Roger shifted once more, hoping that the tree across from the Culpepper home would continue to provide sufficient cover, especially now that dawn lightened the sky over the square. Fortunately, the constables had only come by once, and had been noisy enough on their approach to warn even the deafest of malefactors.

Shifting again, Roger kept his gaze steady on the one lit window among the townhouses on the row. He put his spyglass to his eye once more and saw Robin bending over something, then sit back.

In his week in Bath, he’d had little trouble finding out all that Robin, Dean and Elizabeth had been up to. All he’d had to do is pose as the greengrocer’s assistant, and the Culpepper’s cook told him everything in exquisite detail. It hadn’t taken him long, either, to pin Donald down. Fortunately, Donald had developed the habit of not noticing his inferiors, making it even easier for Roger to remain unseen. Donald’s landlord had told Roger, again in the guise of the greengrocer’s assistant, all about the burglary in Donald’s room and the missing sack. And it had been perfectly easy to slip into the house, and Robin’s room, where Roger had found the parts and Robin’s work.

The problem had been deciding whether or not he should intervene. After all, it was possible that it would be him and not Robin who would generate that power pull. Roger had decided to wait, but as the night continued to fade, he debated intervening again. He furtively checked a small dial he had under his sleeve. Nothing had registered yet.

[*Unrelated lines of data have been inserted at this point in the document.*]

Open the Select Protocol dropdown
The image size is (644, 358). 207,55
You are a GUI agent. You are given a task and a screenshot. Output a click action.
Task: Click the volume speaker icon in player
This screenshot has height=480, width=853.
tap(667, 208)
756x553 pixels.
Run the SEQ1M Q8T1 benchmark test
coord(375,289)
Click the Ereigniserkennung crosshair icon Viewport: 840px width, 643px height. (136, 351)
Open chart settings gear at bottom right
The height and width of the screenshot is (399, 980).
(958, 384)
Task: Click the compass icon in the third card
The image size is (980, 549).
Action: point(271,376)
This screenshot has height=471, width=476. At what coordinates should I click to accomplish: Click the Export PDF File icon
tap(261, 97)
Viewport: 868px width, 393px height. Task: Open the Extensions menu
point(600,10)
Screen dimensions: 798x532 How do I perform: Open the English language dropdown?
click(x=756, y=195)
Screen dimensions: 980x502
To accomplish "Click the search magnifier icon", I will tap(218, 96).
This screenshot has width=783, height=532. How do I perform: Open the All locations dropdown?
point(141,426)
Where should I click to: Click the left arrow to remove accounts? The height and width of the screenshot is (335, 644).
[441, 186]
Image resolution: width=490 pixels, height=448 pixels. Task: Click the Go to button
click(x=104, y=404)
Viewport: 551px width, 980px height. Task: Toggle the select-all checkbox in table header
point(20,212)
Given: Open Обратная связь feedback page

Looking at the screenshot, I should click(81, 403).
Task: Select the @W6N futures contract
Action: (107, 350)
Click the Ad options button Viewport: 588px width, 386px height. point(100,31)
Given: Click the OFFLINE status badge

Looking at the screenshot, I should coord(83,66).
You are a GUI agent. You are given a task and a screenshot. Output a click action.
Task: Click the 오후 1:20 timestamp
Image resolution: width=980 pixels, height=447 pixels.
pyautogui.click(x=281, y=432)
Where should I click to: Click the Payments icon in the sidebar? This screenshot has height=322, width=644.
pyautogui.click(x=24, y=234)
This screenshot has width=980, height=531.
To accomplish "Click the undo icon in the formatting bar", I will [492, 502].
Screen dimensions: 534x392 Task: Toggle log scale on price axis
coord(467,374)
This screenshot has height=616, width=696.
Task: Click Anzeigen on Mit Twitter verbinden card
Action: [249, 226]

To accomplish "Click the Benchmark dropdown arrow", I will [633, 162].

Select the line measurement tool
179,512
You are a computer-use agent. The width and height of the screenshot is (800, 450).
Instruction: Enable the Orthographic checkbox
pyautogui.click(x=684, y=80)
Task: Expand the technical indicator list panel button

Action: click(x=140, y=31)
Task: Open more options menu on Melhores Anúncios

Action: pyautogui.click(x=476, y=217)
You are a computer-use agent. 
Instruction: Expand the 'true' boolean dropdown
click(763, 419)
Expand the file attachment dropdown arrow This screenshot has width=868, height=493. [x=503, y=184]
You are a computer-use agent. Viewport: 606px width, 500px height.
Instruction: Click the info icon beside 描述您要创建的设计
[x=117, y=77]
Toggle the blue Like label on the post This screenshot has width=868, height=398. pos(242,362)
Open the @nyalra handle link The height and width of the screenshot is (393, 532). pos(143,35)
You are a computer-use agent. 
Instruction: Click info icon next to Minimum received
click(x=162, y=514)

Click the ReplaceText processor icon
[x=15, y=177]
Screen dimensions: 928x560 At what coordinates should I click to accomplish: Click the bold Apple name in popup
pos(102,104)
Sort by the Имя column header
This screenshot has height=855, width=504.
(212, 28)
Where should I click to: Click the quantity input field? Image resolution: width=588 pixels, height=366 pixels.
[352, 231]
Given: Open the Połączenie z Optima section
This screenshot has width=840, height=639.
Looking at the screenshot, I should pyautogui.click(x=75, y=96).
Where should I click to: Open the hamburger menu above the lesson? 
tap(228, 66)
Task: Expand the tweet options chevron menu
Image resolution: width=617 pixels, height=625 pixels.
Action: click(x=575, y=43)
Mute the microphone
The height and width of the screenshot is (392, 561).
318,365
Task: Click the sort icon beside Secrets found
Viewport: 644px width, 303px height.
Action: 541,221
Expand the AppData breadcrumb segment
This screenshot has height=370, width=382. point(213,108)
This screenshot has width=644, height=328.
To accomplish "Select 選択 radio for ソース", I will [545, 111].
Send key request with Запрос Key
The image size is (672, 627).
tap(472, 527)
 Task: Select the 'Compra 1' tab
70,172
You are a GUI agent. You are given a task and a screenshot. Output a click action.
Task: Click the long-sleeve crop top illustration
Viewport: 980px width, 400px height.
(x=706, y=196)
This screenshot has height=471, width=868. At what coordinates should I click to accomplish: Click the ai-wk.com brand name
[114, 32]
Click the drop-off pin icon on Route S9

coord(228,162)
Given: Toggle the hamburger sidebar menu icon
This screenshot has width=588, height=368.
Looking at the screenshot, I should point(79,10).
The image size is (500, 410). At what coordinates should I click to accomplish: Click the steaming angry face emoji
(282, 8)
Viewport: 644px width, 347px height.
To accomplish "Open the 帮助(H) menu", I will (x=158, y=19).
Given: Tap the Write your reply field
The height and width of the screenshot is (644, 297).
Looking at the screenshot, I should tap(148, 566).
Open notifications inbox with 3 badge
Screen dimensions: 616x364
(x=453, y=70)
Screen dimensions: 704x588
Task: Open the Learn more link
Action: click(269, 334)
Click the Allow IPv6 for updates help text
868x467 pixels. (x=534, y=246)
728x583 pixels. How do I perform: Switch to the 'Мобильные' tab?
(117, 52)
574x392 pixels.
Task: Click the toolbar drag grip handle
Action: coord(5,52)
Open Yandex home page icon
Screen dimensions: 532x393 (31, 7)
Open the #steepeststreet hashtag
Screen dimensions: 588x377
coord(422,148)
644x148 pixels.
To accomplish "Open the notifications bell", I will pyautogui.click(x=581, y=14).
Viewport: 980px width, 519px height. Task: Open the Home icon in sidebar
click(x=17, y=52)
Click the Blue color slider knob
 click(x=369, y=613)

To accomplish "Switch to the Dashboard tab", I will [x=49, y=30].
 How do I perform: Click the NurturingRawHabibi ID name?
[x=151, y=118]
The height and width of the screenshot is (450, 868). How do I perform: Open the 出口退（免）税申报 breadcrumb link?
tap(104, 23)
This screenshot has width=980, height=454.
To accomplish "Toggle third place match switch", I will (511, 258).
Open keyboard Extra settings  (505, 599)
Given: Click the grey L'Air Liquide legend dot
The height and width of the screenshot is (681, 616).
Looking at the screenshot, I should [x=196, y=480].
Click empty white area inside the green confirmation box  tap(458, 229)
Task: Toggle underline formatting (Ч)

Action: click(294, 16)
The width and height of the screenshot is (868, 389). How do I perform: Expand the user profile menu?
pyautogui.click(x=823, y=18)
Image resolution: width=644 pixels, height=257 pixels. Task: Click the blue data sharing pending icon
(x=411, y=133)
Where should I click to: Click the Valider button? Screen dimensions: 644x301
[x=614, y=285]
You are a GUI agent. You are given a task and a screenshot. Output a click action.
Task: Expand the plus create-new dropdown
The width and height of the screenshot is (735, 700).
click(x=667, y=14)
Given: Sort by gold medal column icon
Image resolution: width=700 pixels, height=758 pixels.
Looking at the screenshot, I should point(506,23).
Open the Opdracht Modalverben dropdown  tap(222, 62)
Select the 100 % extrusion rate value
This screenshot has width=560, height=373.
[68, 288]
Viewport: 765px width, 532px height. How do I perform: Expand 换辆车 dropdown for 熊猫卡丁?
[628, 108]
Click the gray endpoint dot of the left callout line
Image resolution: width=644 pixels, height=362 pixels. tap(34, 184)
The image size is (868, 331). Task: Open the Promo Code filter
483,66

Except that the dial began to glow just as Roger caught a flash of light from Robin’s window. That was it. He put the spyglass to his eye again and saw a look of horror on Robin’s face. Roger hurried over to the house. Given all that cook had had to say yesterday afternoon, Roger could understand Robin’s horror. Whatever had happened, she had every reason to believe all was lost. The poor thing had no way of knowing she’d just saved herself and the other two.

Silently, Roger slipped through the sleeping house. He stopped at the upstairs doorway, listening. Robin’s soft sobs were on the other side. He eased the door open, slid through and quietly shut the door.

The charred mess on the work table told the story. Roger chuckled softly. Still engulfed in tears, Robin didn’t seem to hear. Roger cleared his throat.

“Dean?” she sniffed as she turned around. She jumped. “Oh!” Wiping her eyes, she composed herself. “Oh. Roger.”

He smiled. “Hello.”

“How did you find us?”

Roger pointed. “Your experiment on the table there.”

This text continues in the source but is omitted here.